Beauty for Ashes Uganda has been in operation since 2011.  The very first village to receive help was Ongorotok.  Since then, there have been 30 villages added to the program.  

There is distinct cultural difference between the new and older villages.  It is much harder to serve and be among the women who have only recently been added to the program in the last year.  Their need is great and current, ever in their face, ever in their minds, and ever in ours now.  

It is always jarring and humbling and overwhelming and beautiful, all at the same time, when we catch glimpses of just how desperate is our need for God.  

Most of these mamas haven’t had education themselves.  They do not speak any English.  Nearly all of the women have been left without any land and finding food for their families is the main priority and purpose.  Some have been fortunate to send some of their children to government primary school but not many are sponsored yet for their secondary education available in Uganda.  Some villages didn’t even have clean drinking water before Beauty for Ashes came to help. 
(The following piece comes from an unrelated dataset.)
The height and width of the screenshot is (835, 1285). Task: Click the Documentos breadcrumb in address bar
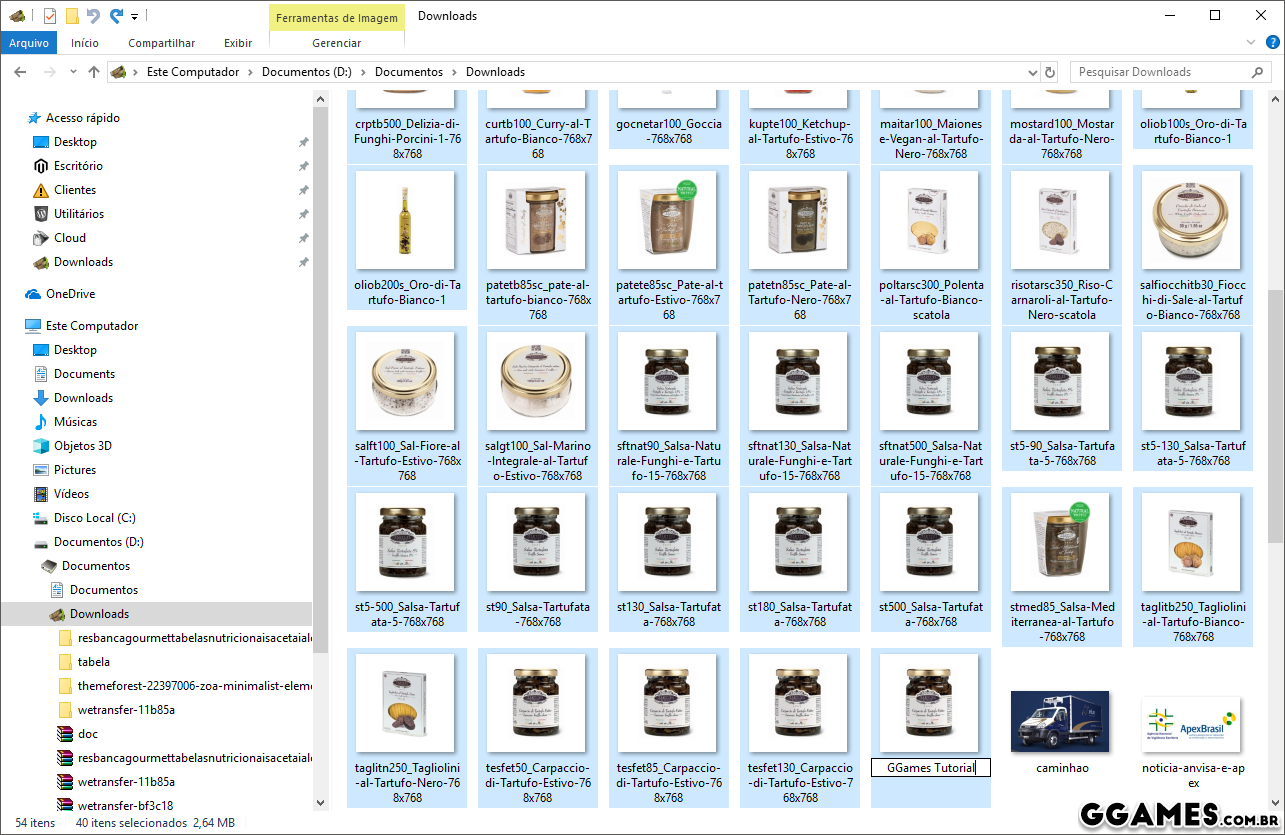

What do you do when you see children with open wounds on their feet and growths on their skin and in need of an operation within days in order to not lose a bodily appendage for life?  What do you do when you meet an eighteen year old who already has five children of her own because men have not valued her physical body nor her emotional and soul value in even the slightest degree, who have robbed her of her own childhood, stolen the joys that should come with motherhood, and stripped her of any dignity among her community?  What do you do when you know the big picture ideals that these daughters of God should be experiencing, but you can't even get to those kinds of conversations because their immediate need for sheer relief from hunger and clean drinking water is the pressing need to resolve first?  What do you do when you're surrounded by scores of eyes brimming with hope, fear, tears of joy and tears of pain, eyes that are wide and innocent and playful, and eyes which reveal the deep and bitter knowledge of the depravity that is capable in man?  All of this, at the same time, looking to you for some kind of catalyst for change.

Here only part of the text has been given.